显然，平均池、池化忽略了输入 $x_i$。 Nadaraya [Nadaraya, 1964] 和 Waston [Watson, 1964]提出了一个更好的想法，根据输入位置对输出 $y_i$ 进行加权：

\[f(x) = \sum_{i=1}^n \frac{K(x - x_i)}{\sum_{j=1}^n K (x - x_j)} y_i \tag{10.2.3}\]

其中 $K$ 是一个 kernel。 (10.2.3) 中的 estimator 叫做 Nadaraya-Watson kernel regression。这里我们不深入 kernels 的细节。回想一下图10.1.3中的注意力机制框架。从注意力的角度来看，我们可以将(10.2.3)改写为一种更广义的注意力池化形式：

\[f(x) = \sum_{i=1}^n \alpha(x, x_i)y_i \tag{10.2.4}\]

其中 $x$ 是 query 以及 $(x_i, y_i)$ 是 key-value 对。比较 (10.2.4) 和 (10.2.2)，这里的注意力池化是 values $y_i$ 的加权平均。 (10.2.4) 中的注意力权重 $\alpha(x, x_i)$ 根据 $\alpha$ 所建模的 query $x$ 和 key $x_i$ 之间的交互，分配给对应的 value $y_i$。对于任何query，它在所有 key-value 对上的注意力权值都是一个有效的概率分布: 它们是非负的，总和为1。

为了获得注意力池化的直观认识，我们可以考虑定义为高斯核：

\[K(\mu) = \frac{1}{\sqrt{2 \pi}} \exp(- \frac{u^2}{2}) \tag{10.2.5}\]
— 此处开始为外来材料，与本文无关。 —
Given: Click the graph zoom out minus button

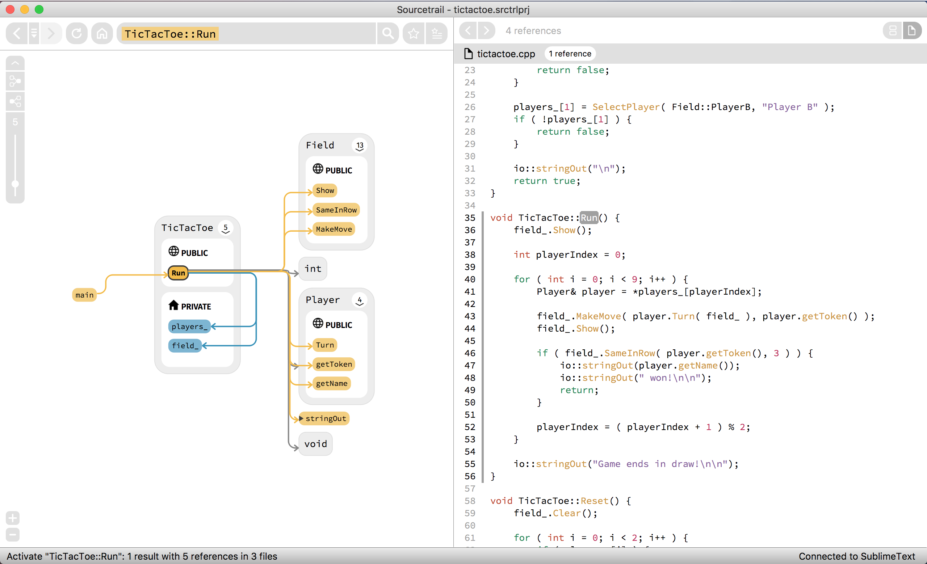Looking at the screenshot, I should click(13, 534).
将高斯核代入 (10.2.4) 和 (10.2.3)：

\[\begin{aligned} f(x) &= \sum_{i=1}^n \alpha(x, x_i) y_i \\ &= \sum_{i=1}^n \frac{\exp(-\frac{1}{2}(x - x_i)^2)}{\sum_{j=1}^n \exp(-\frac{1}{2}(x - x_j)^2)} y_i \\ &= \sum_{i=1}^n softmax (-\frac{1}{2}(x - x_i)^2)y_i \end{aligned} \tag{10.2.6}\]

在10.2.6中，给定query $x$ 的 key $x_i$ 将通过赋值给 key 对应的 value $y_i$ 更大的权重而获得更多的attention。

值得注意的是，Nadaraya-Watson核回归是一个非参数模型。因此(10.2.6)是非参数注意力池化的一个例子。预测的线是平滑的，比平均池化产生的线更接近 ground-truth。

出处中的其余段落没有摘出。